L'évasion fiscale en question, jouant subtilement entre fraude et optimisation, vise essentiellement les multinationales (les Gafa, mais pas que), non pas les riches particuliers : quelque 600 milliards de dollars de bénéfices réalisés à l'étranger auraient été transférés vers des paradis fiscaux, dont 30% au sein de l'UE. A eux trois, l'Irlande, le Luxembourg et les Pays-Bas auraient hébergé plus de 200 milliards pour une taxation minimale. Avec un effet d'entraînement à la baisse sur les autres membres de l'UE : le taux moyen d'imposition des profits y est passé de 35,2% en 1997 à 21,9% en 2018.

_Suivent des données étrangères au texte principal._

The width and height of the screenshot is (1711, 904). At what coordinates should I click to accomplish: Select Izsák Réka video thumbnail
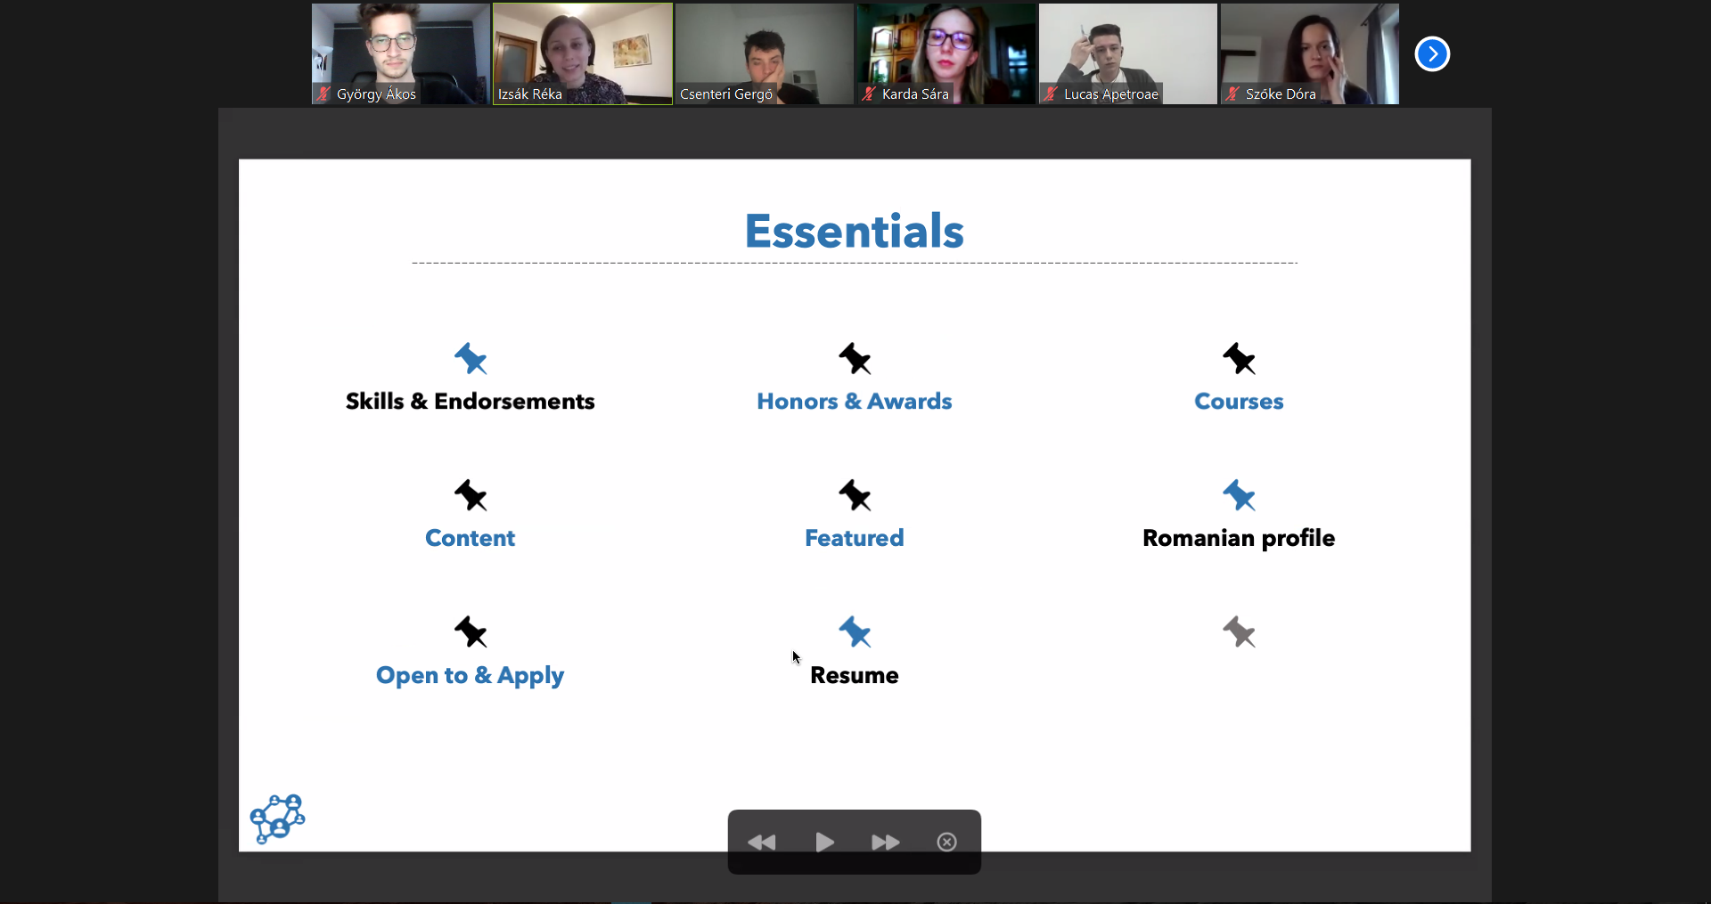[583, 53]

Oxfam estime que 23 pays devraient figurer sur la liste noire européenne, 32 autres devant être ajoutés à sa liste grise. L'ONG pointe particulièrement ces «huit principales économies de transit» des bénéfices, qui concentreraient 85% des investissements internationaux : les Pays-Bas, Luxembourg, Hongkong, les îles Vierges, les îles Caïman, les Bermudes, l'Irlande et Singapour. Faute de quoi, «le jeu du chat et de la souris permettant à certaines multinationales de se jouer des nouvelles règles» pourrait perdurer dans la plus parfaite tartufferie. Avec cette autre conséquence : des paradis fiscaux, tout à leurs soucis d'encourager le nomadisme des capitaux internationaux mais également soucieux de ne pas se faire blacklister, élargissent ainsi leur moins-disant fiscal aux petites entreprises locales. Oxfam donne l'exemple de la Barbade : «Pour aligner son régime aux exigences de l'UE, les PME sont soumises à un taux d'imposition de 5,5% sur les bénéfices, les grandes entreprises bénéficiant d'un taux de 1%.» Un nivellement général par le bas où «l'UE y voit un signe positif alors que cela aggrave clairement les choses».
«Si l'Europe veut rester chef de file de la lutte contre la fraude et l'évasion fiscale, elle doit d'abord balayer devant sa porte», conclut le rapport, tout en pointant que son organisme ad hoc en charge de la lutte contre les paradis fiscaux, un groupe baptisé «Code de conduite», composé de représentants des administrations fiscales nationales, «est l'un des plus secrets de Bruxelles».